### DOCUMENT ###

Which of these forms of tape recycling is better for you will depend on the characteristics and modification behavior of your files. Most sites recycle tape by archive set copy, simply because it lets them easily tailor recycling to the different characteristics of their archive sets. If necessary, recycling can be performed just on the VSNs associated with a subset of  your archive set copies, thereby limiting the effect of recycling and simplifying troubleshooting. Files that are never modified or deleted will never have expired archive copies on tape. They can be archived in a single archive set and the VSNs associated with their archive set copies ignored during recycling runs.

 

It is possible to combine recycling by archive set copy and recycling by tape library, but it is never necessary, it greatly complicates recycling, and it is not commonly done.

### ENTRIES PROVIDED ###

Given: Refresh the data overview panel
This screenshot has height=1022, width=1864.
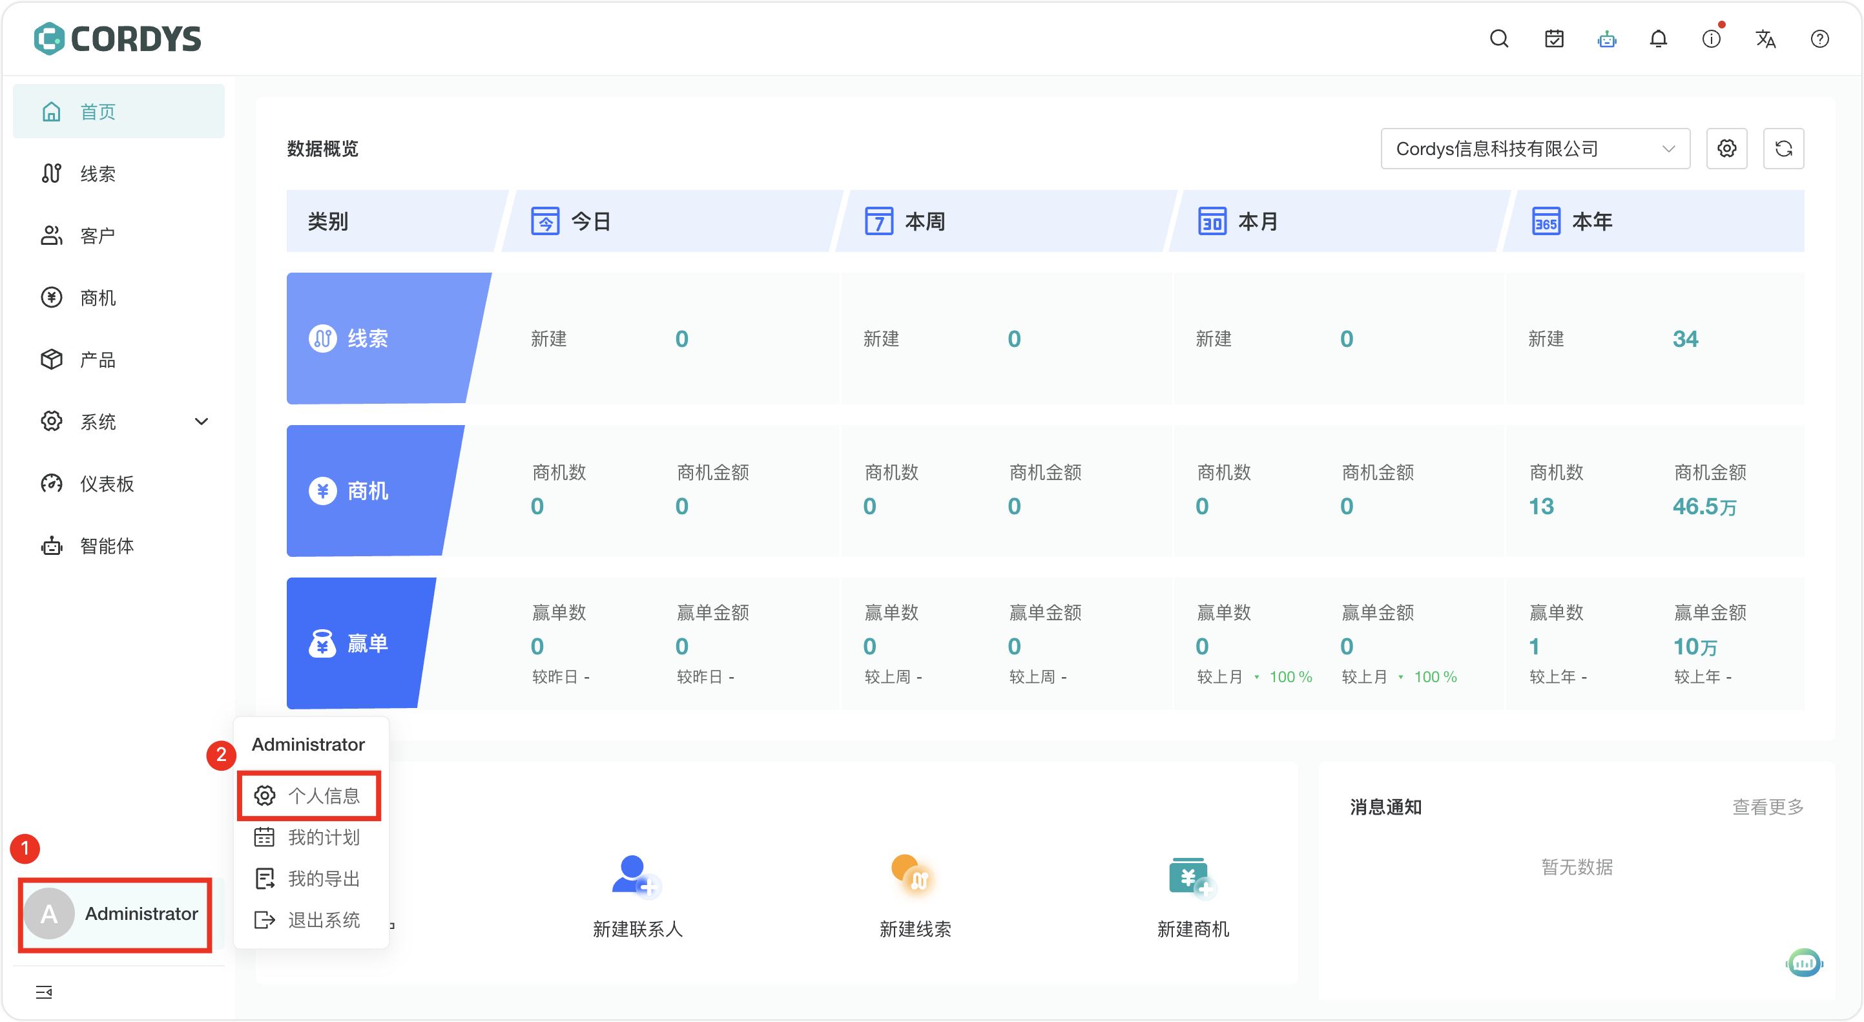Looking at the screenshot, I should pos(1783,148).
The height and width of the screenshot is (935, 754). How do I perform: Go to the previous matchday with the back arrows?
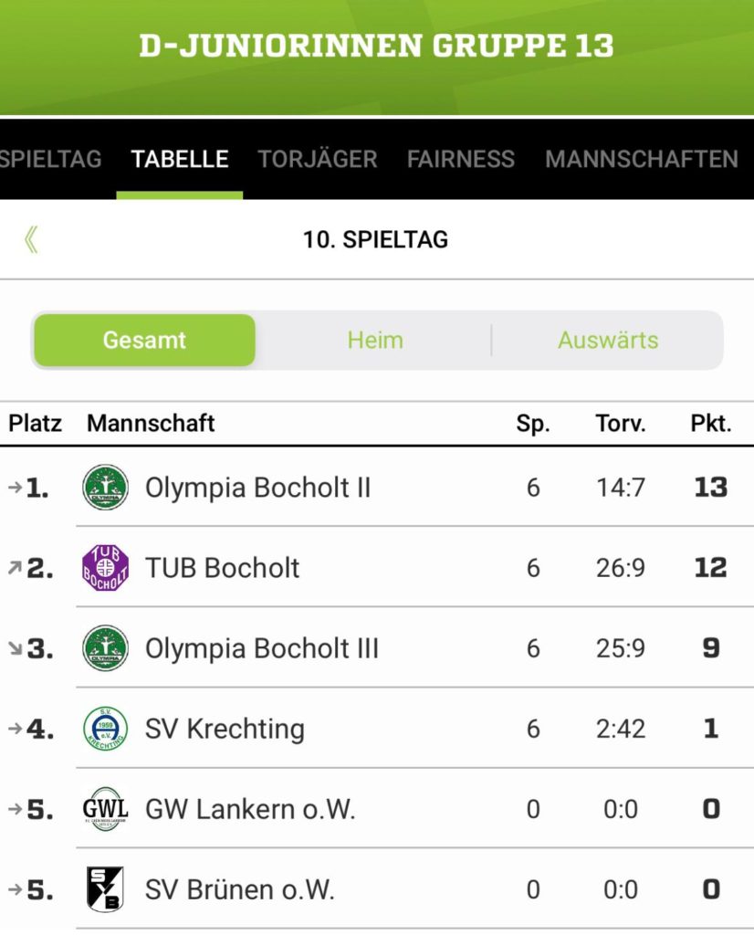click(32, 240)
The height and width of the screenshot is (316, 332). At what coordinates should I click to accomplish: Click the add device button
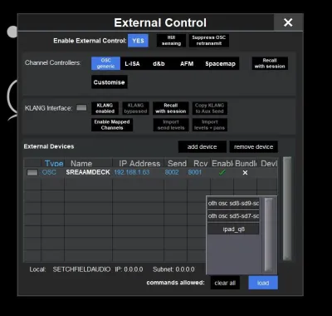coord(203,147)
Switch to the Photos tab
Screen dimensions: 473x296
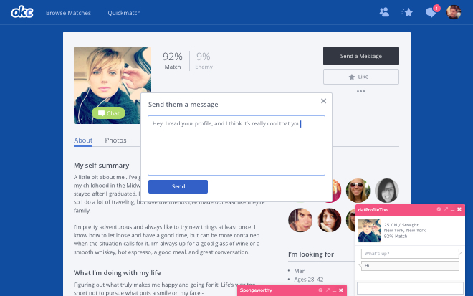(x=115, y=140)
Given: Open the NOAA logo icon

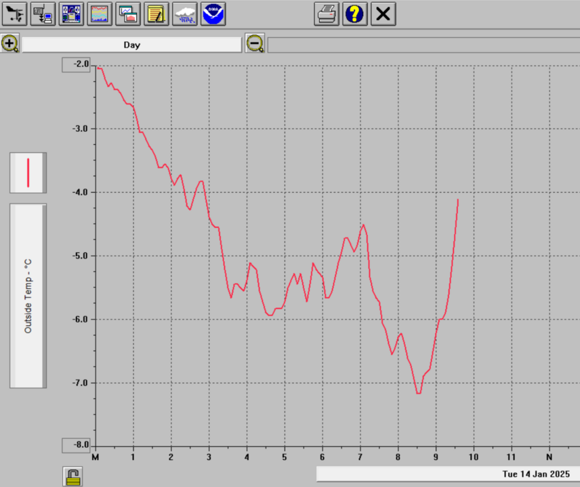Looking at the screenshot, I should pos(213,14).
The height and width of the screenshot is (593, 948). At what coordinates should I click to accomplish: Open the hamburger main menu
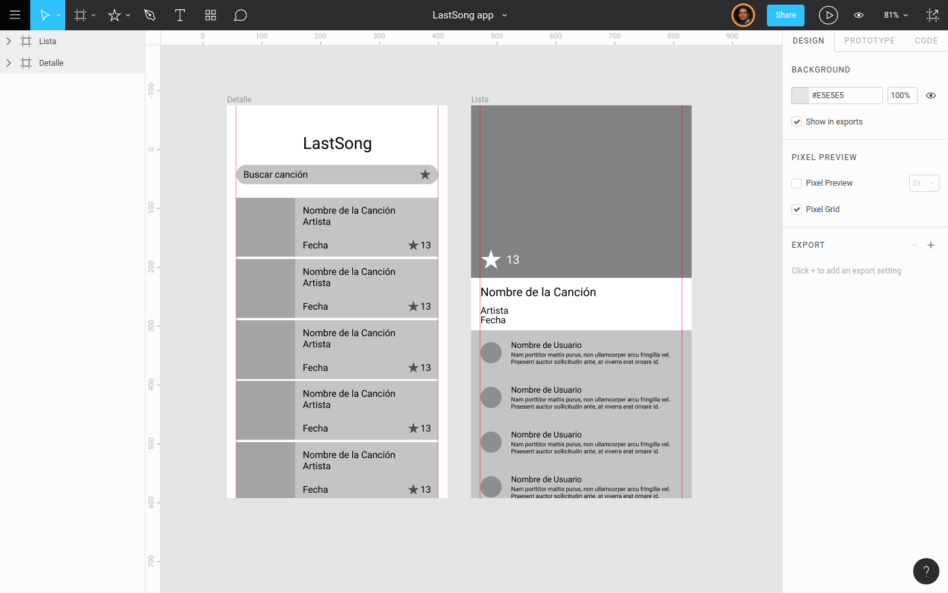click(x=14, y=15)
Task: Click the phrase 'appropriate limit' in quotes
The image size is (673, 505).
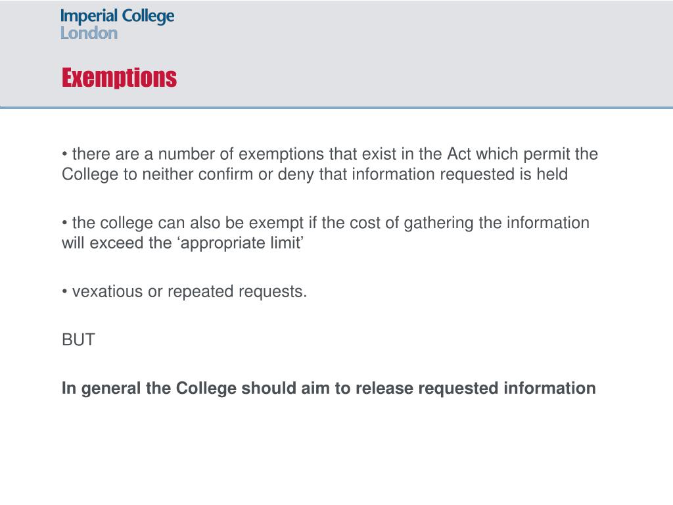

###

SET OF TASKS>
1. According to the tape recycling passage, why do most sites recycle tape by archive set copy?
2. List every point the tape recycling passage makes about combining recycling by archive set copy with recycling by tape library.
3. Resume the tape recycling passage after its final sentence.

ANSWERS FOR THE TASKS>
1. It lets them easily tailor recycling to the different characteristics of their archive sets.

2.
- It is possible.
- It is never necessary.
- It greatly complicates recycling.
- It is not commonly done.

3.
Recycling Planning: Relabeling or Exporting

 

The end result of recycling is VSNs that contain only expired archive copies. Reclaiming space in the tape library requires you to either relabel these tapes or export them and replace them with new, blank tapes. The same amount of space is recovered either way. If you want the recycler to automatically export or relabel tapes, copy the file recycler.sh to /etc/opt/SUNWsamfs, and configure it according to the directions contained in the file.

 

Relabeling

 

Each file written to tape is followed with an end-of-data mark. That mark allows tape reader utilities like mt to figure out where a file ends, even if the utility doesn’t recognize the file format and cannot identify its header or trailer. The last file on a tape is followed by two EOD marks. The second mark indicates that there are no more files on the tape, and the tape reader utility should not look further. When a file is appended to a tape, the write begins at the second EOD mark, overwriting that mark.  There are only two ways to write a tape that already has writes on it: continue from the second EOD mark, or overwrite the existing data starting from the beginning of the tape.  It is impossible to overwrite just one file on a tape with a new version of the same file, for example because the new version might take more space than the original file.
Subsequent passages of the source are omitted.